_Exercise goal_. Each entry in the listing must be set down again word for word.

════════

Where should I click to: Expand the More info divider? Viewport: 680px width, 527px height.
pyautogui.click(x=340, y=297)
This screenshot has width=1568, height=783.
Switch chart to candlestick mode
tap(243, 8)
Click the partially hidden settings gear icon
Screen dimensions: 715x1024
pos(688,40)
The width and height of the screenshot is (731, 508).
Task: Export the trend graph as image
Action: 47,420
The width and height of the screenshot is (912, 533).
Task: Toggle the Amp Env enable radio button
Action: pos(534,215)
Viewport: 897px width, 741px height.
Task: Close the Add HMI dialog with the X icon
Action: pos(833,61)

════════

_Result of this task_.
Where should I click to: Expand the More info divider? Viewport: 680px width, 527px height.
pyautogui.click(x=340, y=297)
This screenshot has width=1568, height=783.
Switch chart to candlestick mode
tap(243, 8)
Click the partially hidden settings gear icon
Screen dimensions: 715x1024
pos(688,40)
The width and height of the screenshot is (731, 508).
Task: Export the trend graph as image
Action: 47,420
The width and height of the screenshot is (912, 533).
Task: Toggle the Amp Env enable radio button
Action: pos(534,215)
Viewport: 897px width, 741px height.
Task: Close the Add HMI dialog with the X icon
Action: pos(833,61)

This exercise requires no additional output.